Azure DevOps Pipelines for data: CI/CD of notebooks and ADF pipelines

João Barros 01 de September de 2025 1 min read

Azure DevOps Pipelines apply CI/CD practices to the world of data: every commit to a notebook, ADF pipeline or Power BI report goes through automatic validation before deploying to production.

CI Pipeline — validating Python/PySpark notebooks

trigger:
  - main
  - develop

pool: { vmImage: ubuntu-latest }

stages:
  - stage: CI
    jobs:
      - job: ValidateNotebooks
        steps:
          - task: UsePythonVersion@0
            inputs: { versionSpec: "3.11" }

          - script: pip install pytest nbconvert flake8 pyspark
            displayName: Install dependencies

          - script: flake8 notebooks/ --max-line-length=120 --ignore=E501
            displayName: Lint PySpark

          - script: pytest tests/ -v --tb=short
            displayName: Unit tests

          - task: PublishTestResults@2
            inputs:
              testResultsFiles: "tests/results/*.xml"
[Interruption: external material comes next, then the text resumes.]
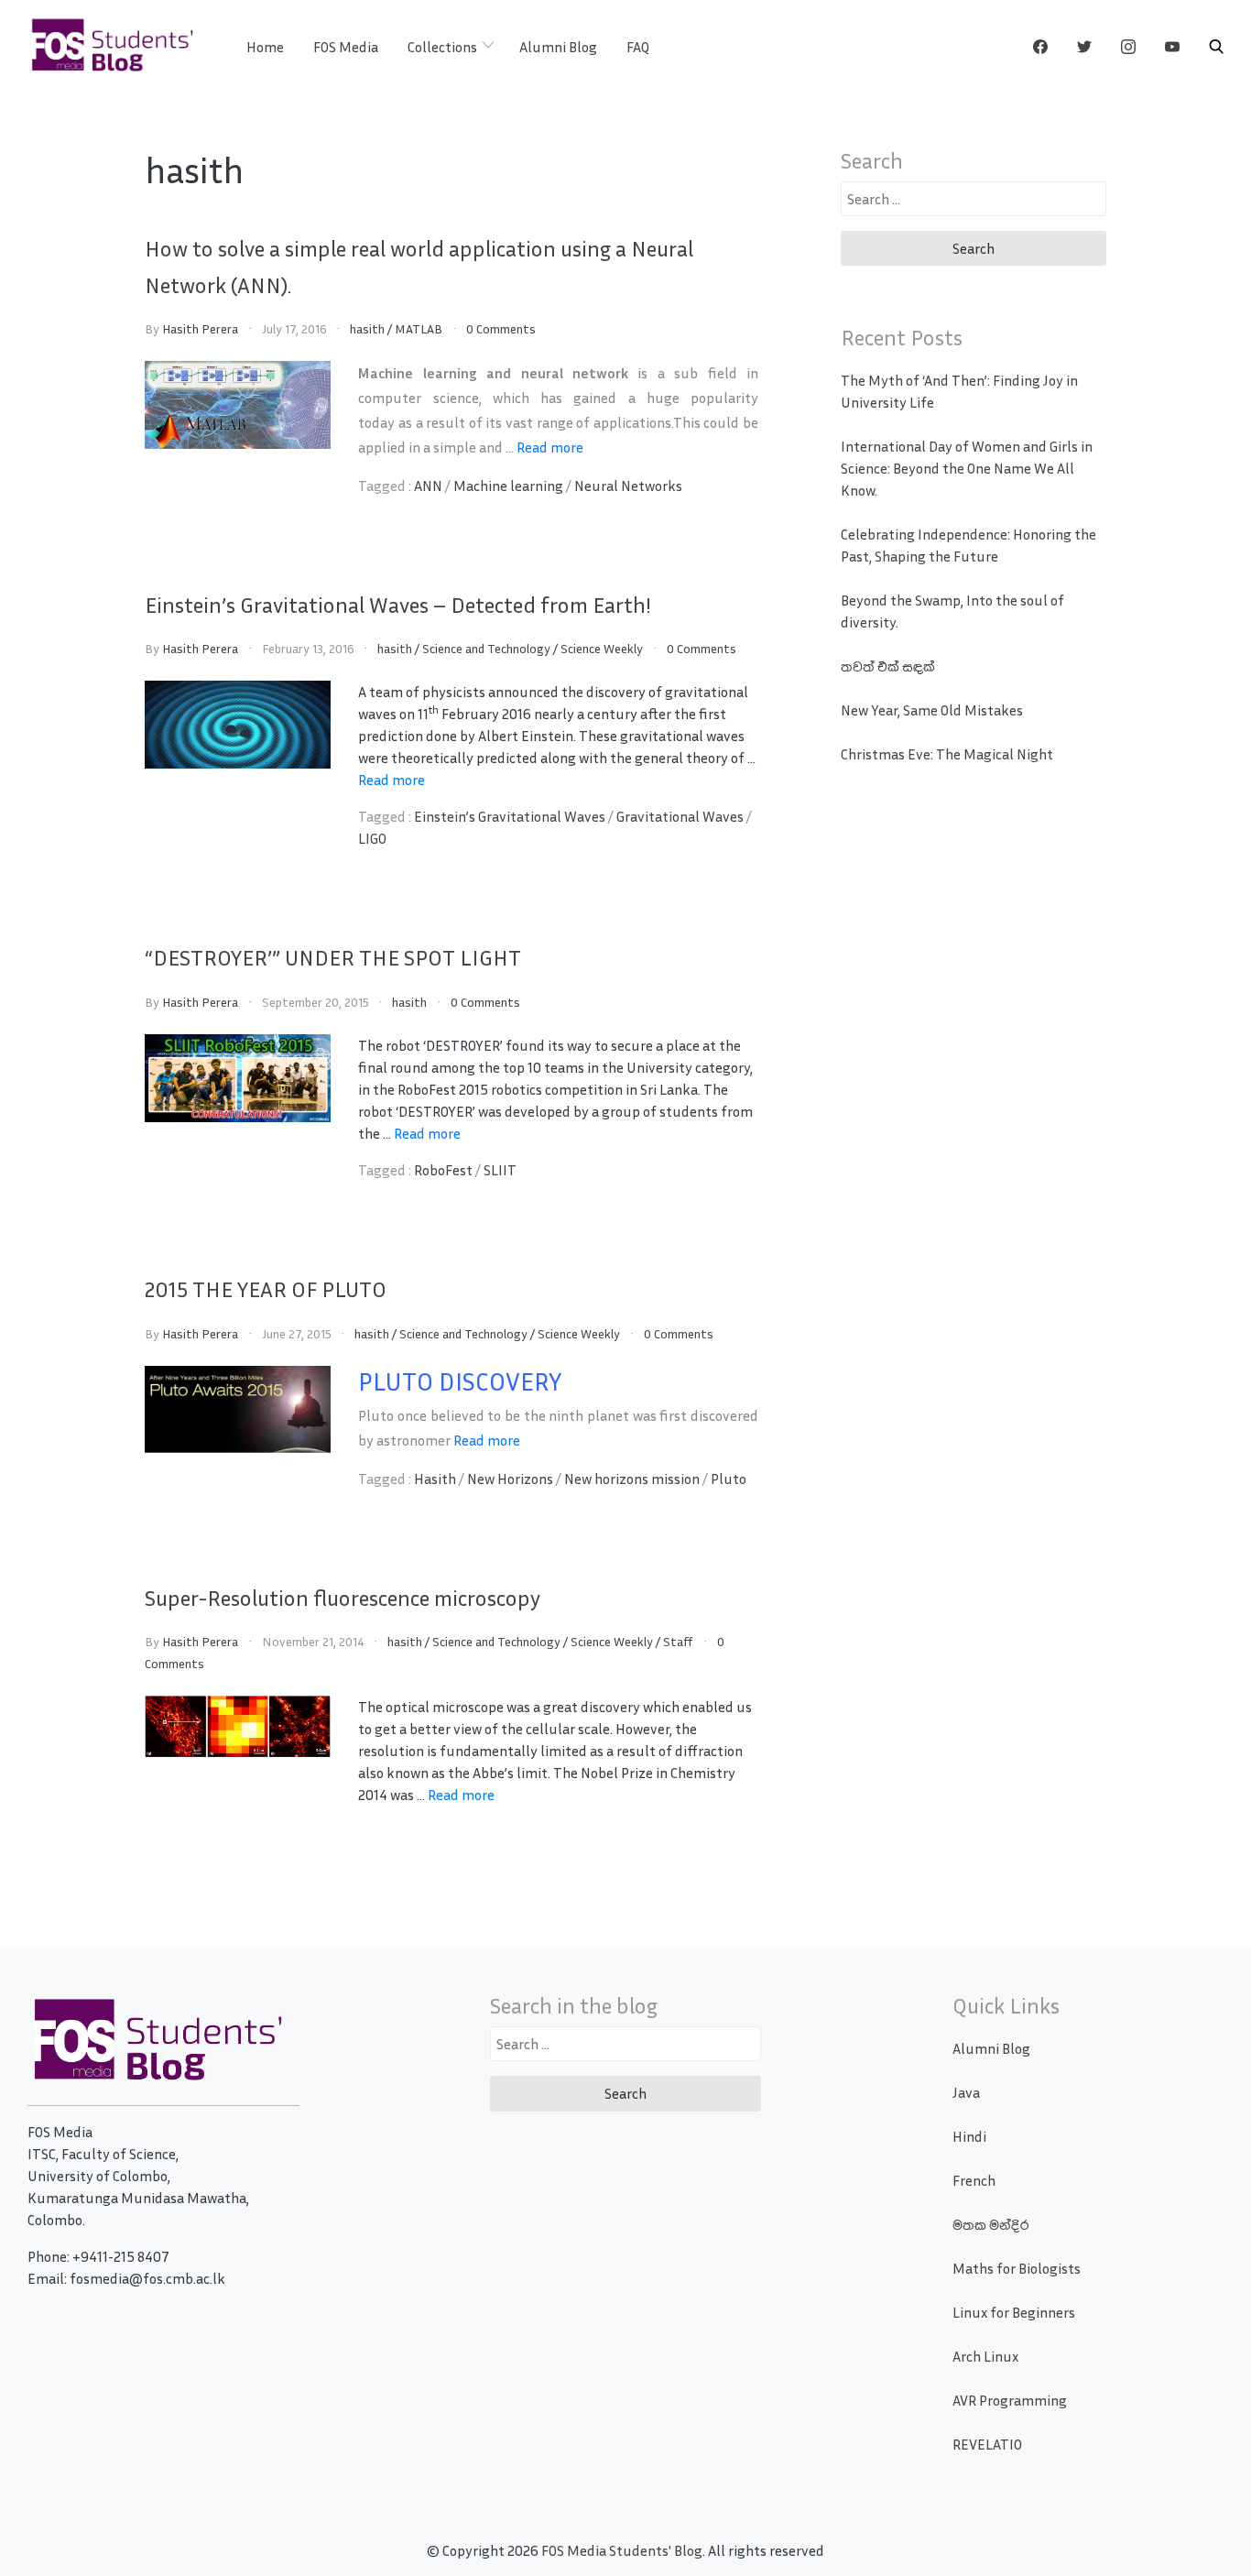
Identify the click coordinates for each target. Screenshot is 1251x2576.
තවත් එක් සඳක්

CD Pipeline — deploying ADF ARM templates

stages:
  - stage: DeployADF_Test
    condition: and(succeeded(), eq(variables['Build.SourceBranch'], 'refs/heads/main'))
    jobs:
      - deployment: DeployADF
        environment: test
        strategy:
          runOnce:
            deploy:
              steps:
                - task: AzureResourceManagerTemplateDeployment@3
                  inputs:
                    azureResourceManagerConnection: 'AzureServiceConnection_Test'
                    resourceGroupName: 'rg-adf-test'
                    location: 'westeurope'
                    templateLocation: 'Linked artifact'
                    csmFile: '$(Pipeline.Workspace)/adf-arm/ARMTemplateForFactory.json'
                    overrideParameters: >
                      -factoryName adf-bconcepts-test
                      -KeyVault_properties_typeProperties_baseUrl https://kv-bconcepts-test.vault.azure.net/

Deploying Databricks notebooks

          - task: DatabricksDeployScripts@0
            inputs:
              authMethod: ServicePrincipal
              SpId:       $(DATABRICKS_SP_ID)
              SpSecret:   $(DATABRICKS_SP_SECRET)
              TenantId:   $(TENANT_ID)
              DatabricksUrl: https://adb-xxx.azuredatabricks.net
              LocalPath:  notebooks/
              RemotePath: /Shared/Production/

Conclusion

CI/CD for data reduces error-prone manual deploys and ensures that tested code reaches production. Start simple: lint + unit tests in CI, ARM template deploy in CD. Add manual approvals before the production stage.